### Task set
a) Rewrite the paragraph beginning "Germany’s GDP shrank" from the economic calendar extract below as a bulleted list that keeps its main facts.
b) Resume the economic calendar extract below, picking up after its last sentence.

Federal Reserve Chair Jerome Powell holds a press conference 30 minutes after the announcement of the interest rate. The press conference lasts for about one hour and has two parts. In the first part, he reads out a prepared statement. This is followed by a question and answer session with the press. As the questions can lead to answers that are not already scripted, heavy market volatility can be expected.

#6: Euro Area Germany Preliminary GDP (07/30/2020 Thursday 08:00 GMT)

Germany’s GDP shrank by 2.2 percent on a quarter-on-quarter basis in the March quarter of this year, following the 0.1 percent decline in the prior period and entered a recession. This is the steepest GDP contraction since the March quarter of 2009 and the second largest contraction ever since the unification of Germany. Efforts taken to contain the coronavirus pandemic forced most businesses to close down and people to remain at home. Household consumption fell 3.2 percent after remaining unchanged in the prior quarter. Fixed investment in equipment and machinery tumbled 6.9 percent and the same in other products declined by 0.3 percent. Contribution from net trade to the GDP also was negative as imports and exports fell. Government spending remained little-changed, while investment in construction rose considerably.

### Entries supplied
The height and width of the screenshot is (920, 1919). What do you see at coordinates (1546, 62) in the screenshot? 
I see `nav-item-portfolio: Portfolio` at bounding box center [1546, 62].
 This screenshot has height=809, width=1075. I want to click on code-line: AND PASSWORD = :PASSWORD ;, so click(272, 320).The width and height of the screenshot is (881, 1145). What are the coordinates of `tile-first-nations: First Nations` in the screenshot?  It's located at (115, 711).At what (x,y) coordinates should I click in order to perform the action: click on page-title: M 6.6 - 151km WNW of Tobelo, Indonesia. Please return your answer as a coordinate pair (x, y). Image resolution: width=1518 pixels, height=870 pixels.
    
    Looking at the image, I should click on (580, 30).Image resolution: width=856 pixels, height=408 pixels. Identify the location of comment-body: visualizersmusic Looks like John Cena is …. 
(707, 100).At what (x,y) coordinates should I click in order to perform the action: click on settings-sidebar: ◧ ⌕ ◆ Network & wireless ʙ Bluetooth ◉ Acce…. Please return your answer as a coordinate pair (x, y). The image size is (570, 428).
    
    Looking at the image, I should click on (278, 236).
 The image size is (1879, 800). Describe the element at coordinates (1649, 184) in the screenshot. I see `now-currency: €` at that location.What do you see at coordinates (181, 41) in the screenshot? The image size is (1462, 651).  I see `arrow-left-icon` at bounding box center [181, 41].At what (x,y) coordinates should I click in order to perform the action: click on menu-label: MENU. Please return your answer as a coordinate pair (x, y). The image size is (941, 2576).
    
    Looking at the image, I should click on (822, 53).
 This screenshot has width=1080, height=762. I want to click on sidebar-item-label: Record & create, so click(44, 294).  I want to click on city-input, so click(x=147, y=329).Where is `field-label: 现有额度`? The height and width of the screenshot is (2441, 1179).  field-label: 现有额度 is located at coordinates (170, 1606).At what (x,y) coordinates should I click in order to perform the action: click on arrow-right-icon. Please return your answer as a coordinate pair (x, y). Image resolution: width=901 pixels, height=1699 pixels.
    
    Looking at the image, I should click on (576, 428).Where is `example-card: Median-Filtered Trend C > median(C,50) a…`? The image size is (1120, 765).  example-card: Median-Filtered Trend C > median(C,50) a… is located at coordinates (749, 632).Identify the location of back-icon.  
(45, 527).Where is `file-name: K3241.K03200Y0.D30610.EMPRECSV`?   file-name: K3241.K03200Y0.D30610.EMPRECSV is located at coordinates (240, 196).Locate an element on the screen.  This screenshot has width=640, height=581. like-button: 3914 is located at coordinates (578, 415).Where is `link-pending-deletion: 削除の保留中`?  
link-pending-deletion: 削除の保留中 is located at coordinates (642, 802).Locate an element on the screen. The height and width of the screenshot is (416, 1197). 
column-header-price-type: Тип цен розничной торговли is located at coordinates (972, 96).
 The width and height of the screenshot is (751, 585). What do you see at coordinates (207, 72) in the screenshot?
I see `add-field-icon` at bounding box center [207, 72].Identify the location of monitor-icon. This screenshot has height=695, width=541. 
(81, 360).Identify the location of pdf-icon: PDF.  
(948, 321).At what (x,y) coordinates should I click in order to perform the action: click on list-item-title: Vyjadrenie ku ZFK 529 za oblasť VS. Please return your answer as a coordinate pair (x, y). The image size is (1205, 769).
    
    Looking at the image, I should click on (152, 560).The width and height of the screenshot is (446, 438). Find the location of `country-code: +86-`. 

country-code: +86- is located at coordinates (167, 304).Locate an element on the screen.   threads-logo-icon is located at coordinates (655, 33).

### Written responses
a)
- Germany's GDP fell 2.2 percent quarter-on-quarter in the March quarter. This followed a 0.1 percent decline in the prior period, so the country entered a recession.
- It was the steepest contraction since the March quarter of 2009 and the second largest since German unification.
- Measures to contain the coronavirus pandemic forced most businesses to close and people to stay home.
- Household consumption fell 3.2 percent after being unchanged in the prior quarter.
- Investment in equipment and machinery dropped 6.9 percent, and investment in other products fell 0.3 percent.
- Net trade made a negative contribution as both imports and exports fell.
- Government spending was little changed, while construction investment rose considerably.

b)
Forecast for June quarter of 2020: -9.0 percent

#7: United States Advance GDP (07/30/2020 Thursday 12:30 GMT)

America’s GDP shrank by 5 percent (annualized) in the March quarter of this year. This was in line with the prior estimate and ended the longest expansion period in the history of the country. This is the biggest fall in GDP ever since the final quarter of 2008 as the coronavirus pandemic forced many states to implement lockdown measures starting mid-March. Millions of people lost jobs due to the lockdown. In the final estimate, the upwardly revised nonresidential fixed investment offset the downward revision to the private inventory investment, exports, and personal consumption expenditures.

Forecast for the second quarter of 2020: -35.0 percent

#8: China Manufacturing PMI (07/31/2020 Friday 01:00 GMT)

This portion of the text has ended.